-- TASK --
The records beneath should be restated word for word.

^^^^^^^^^^^^^^^^

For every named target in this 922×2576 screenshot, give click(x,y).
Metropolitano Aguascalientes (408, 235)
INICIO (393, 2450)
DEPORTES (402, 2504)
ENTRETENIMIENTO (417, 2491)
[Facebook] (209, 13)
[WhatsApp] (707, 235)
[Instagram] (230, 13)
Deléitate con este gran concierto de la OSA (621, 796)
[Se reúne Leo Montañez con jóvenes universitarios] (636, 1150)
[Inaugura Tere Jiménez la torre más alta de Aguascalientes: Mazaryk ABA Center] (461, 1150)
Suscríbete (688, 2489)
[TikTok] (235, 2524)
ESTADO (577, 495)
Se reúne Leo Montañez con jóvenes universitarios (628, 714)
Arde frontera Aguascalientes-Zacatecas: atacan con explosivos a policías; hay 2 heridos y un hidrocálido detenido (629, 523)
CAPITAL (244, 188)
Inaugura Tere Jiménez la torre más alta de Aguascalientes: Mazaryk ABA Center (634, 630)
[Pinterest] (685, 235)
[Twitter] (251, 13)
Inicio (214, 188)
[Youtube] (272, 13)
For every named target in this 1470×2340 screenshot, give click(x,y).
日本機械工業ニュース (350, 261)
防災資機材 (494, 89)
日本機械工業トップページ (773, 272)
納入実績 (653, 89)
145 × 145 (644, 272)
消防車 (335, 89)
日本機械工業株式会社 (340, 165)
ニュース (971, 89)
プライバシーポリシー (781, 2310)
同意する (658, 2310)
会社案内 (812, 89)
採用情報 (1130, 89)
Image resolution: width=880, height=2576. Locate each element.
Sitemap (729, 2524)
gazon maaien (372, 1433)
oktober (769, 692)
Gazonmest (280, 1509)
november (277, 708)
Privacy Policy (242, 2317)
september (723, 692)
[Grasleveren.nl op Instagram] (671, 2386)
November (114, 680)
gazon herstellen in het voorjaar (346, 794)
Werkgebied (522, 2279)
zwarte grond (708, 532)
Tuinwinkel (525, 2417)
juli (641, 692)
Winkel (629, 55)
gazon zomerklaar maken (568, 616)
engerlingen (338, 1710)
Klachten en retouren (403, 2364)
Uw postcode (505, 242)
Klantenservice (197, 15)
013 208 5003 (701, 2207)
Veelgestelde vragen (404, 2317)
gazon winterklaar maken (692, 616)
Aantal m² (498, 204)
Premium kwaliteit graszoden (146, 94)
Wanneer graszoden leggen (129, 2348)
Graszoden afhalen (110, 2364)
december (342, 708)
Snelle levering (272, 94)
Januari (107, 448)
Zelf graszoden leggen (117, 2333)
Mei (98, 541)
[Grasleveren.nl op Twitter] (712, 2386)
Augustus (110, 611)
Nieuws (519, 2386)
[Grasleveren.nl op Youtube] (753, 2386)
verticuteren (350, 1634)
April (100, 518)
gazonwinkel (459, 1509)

^^^^^^^^^^^^^^^^

-- RESPONSE TO THIS EXERCISE --
For every named target in this 922×2576 screenshot, give click(x,y).
Metropolitano Aguascalientes (408, 235)
INICIO (393, 2450)
DEPORTES (402, 2504)
ENTRETENIMIENTO (417, 2491)
[Facebook] (209, 13)
[WhatsApp] (707, 235)
[Instagram] (230, 13)
Deléitate con este gran concierto de la OSA (621, 796)
[Se reúne Leo Montañez con jóvenes universitarios] (636, 1150)
[Inaugura Tere Jiménez la torre más alta de Aguascalientes: Mazaryk ABA Center] (461, 1150)
Suscríbete (688, 2489)
[TikTok] (235, 2524)
ESTADO (577, 495)
Se reúne Leo Montañez con jóvenes universitarios (628, 714)
Arde frontera Aguascalientes-Zacatecas: atacan con explosivos a policías; hay 2 heridos y un hidrocálido detenido (629, 523)
CAPITAL (244, 188)
Inaugura Tere Jiménez la torre más alta de Aguascalientes: Mazaryk ABA Center (634, 630)
[Pinterest] (685, 235)
[Twitter] (251, 13)
Inicio (214, 188)
[Youtube] (272, 13)
For every named target in this 1470×2340 screenshot, give click(x,y).
日本機械工業ニュース (350, 261)
防災資機材 (494, 89)
日本機械工業トップページ (773, 272)
納入実績 (653, 89)
145 × 145 (644, 272)
消防車 (335, 89)
日本機械工業株式会社 (340, 165)
ニュース (971, 89)
プライバシーポリシー (781, 2310)
同意する (658, 2310)
会社案内 (812, 89)
採用情報 (1130, 89)
Image resolution: width=880, height=2576. Locate each element.
Sitemap (729, 2524)
gazon maaien (372, 1433)
oktober (769, 692)
Gazonmest (280, 1509)
november (277, 708)
Privacy Policy (242, 2317)
september (723, 692)
[Grasleveren.nl op Instagram] (671, 2386)
November (114, 680)
gazon herstellen in het voorjaar (346, 794)
Werkgebied (522, 2279)
zwarte grond (708, 532)
Tuinwinkel (525, 2417)
juli (641, 692)
Winkel (629, 55)
gazon zomerklaar maken (568, 616)
engerlingen (338, 1710)
Klachten en retouren (403, 2364)
Uw postcode (505, 242)
Klantenservice (197, 15)
013 208 5003 (701, 2207)
Veelgestelde vragen (404, 2317)
gazon winterklaar maken (692, 616)
Aantal m² (498, 204)
Premium kwaliteit graszoden (146, 94)
Wanneer graszoden leggen (129, 2348)
Graszoden afhalen (110, 2364)
december (342, 708)
Snelle levering (272, 94)
Januari (107, 448)
Zelf graszoden leggen (117, 2333)
Mei (98, 541)
[Grasleveren.nl op Twitter] (712, 2386)
Augustus (110, 611)
Nieuws (519, 2386)
[Grasleveren.nl op Youtube] (753, 2386)
verticuteren (350, 1634)
April (100, 518)
gazonwinkel (459, 1509)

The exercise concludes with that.